=== Task ===
Copy the excerpt on estimating a vessel's installed power word for word, in full.

=== Excerpt to read ===
Power Required at Service Speed: $\frac{P_d}{{\eta }_t}$ = 19 kW

Required Electrical Demand: 10.4 kW

Installed power = 19 kW + 10.4 kW = 29.4 kW

Adding the extra power margins to the installed power, the total installed power is 42 kW or 57 hp.

3.5. Estimate of the total installed power: diesel-electric system

The same vessel and propeller are considered, with the same geometric characteristics and operating parameters, differentiating only in its propulsion system equipment. With this, the powers P_e, P_t and P_d continue to be the same ones calculated for the conventional diesel system.

However, the additional electrical equipment between the diesel engine and the propeller increases the losses in the transmission system due to the multiple transformations of energy in the system.

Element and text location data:
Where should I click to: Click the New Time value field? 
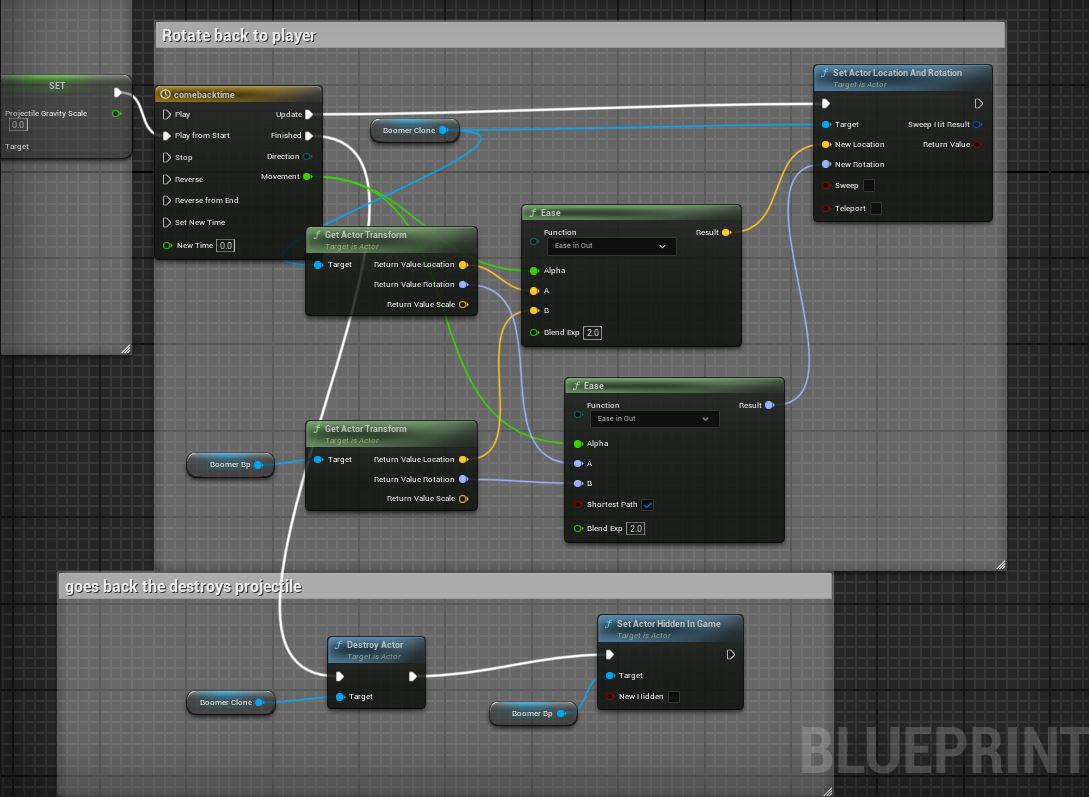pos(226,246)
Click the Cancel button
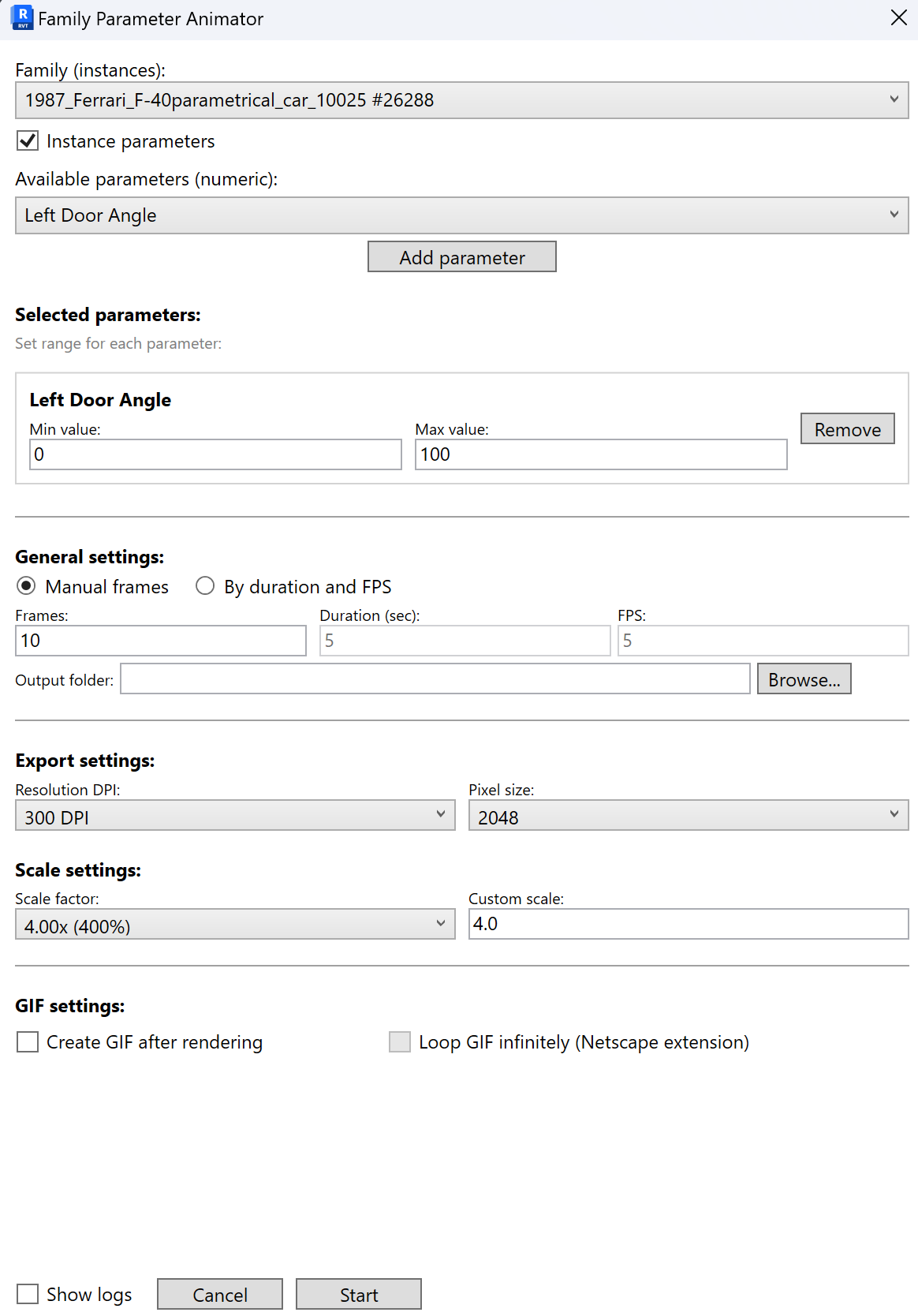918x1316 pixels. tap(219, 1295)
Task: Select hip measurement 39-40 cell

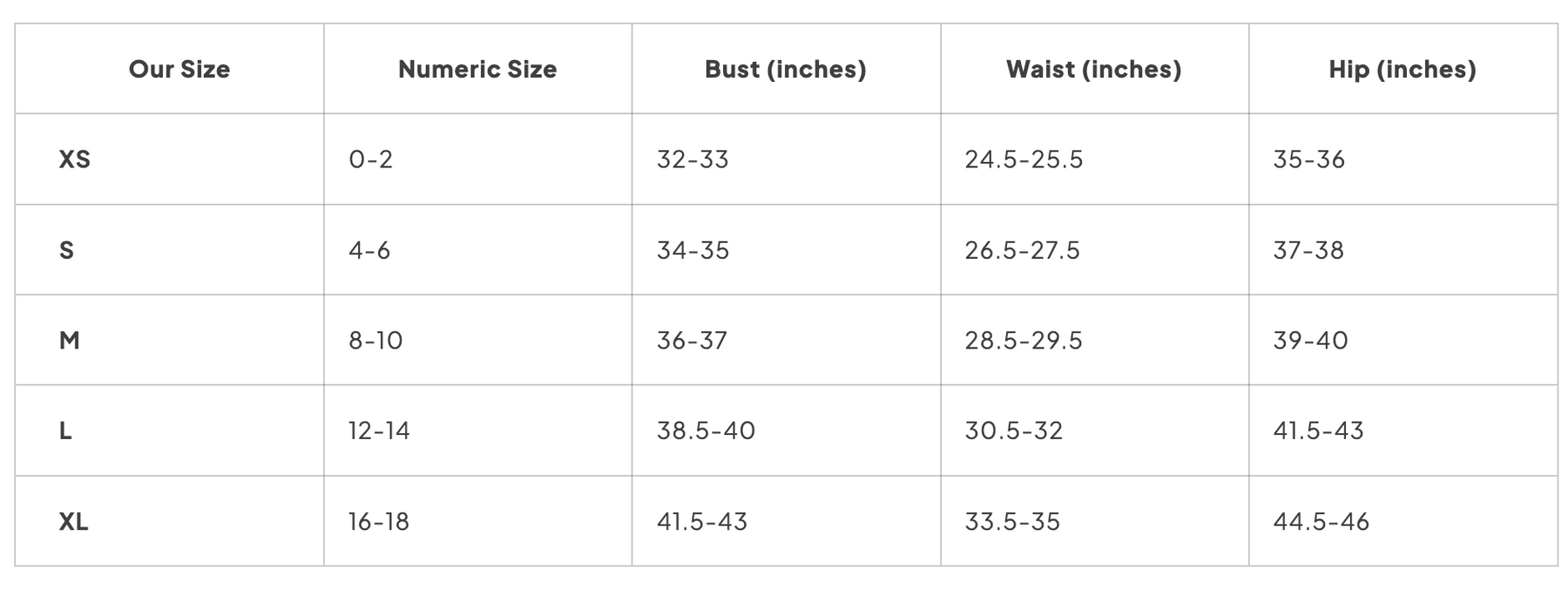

=== The solution ===
Power Required at Service Speed: $\frac{P_d}{{\eta }_t}$ = 19 kW

Required Electrical Demand: 10.4 kW

Installed power = 19 kW + 10.4 kW = 29.4 kW

Adding the extra power margins to the installed power, the total installed power is 42 kW or 57 hp.

3.5. Estimate of the total installed power: diesel-electric system

The same vessel and propeller are considered, with the same geometric characteristics and operating parameters, differentiating only in its propulsion system equipment. With this, the powers P_e, P_t and P_d continue to be the same ones calculated for the conventional diesel system.

However, the additional electrical equipment between the diesel engine and the propeller increases the losses in the transmission system due to the multiple transformations of energy in the system.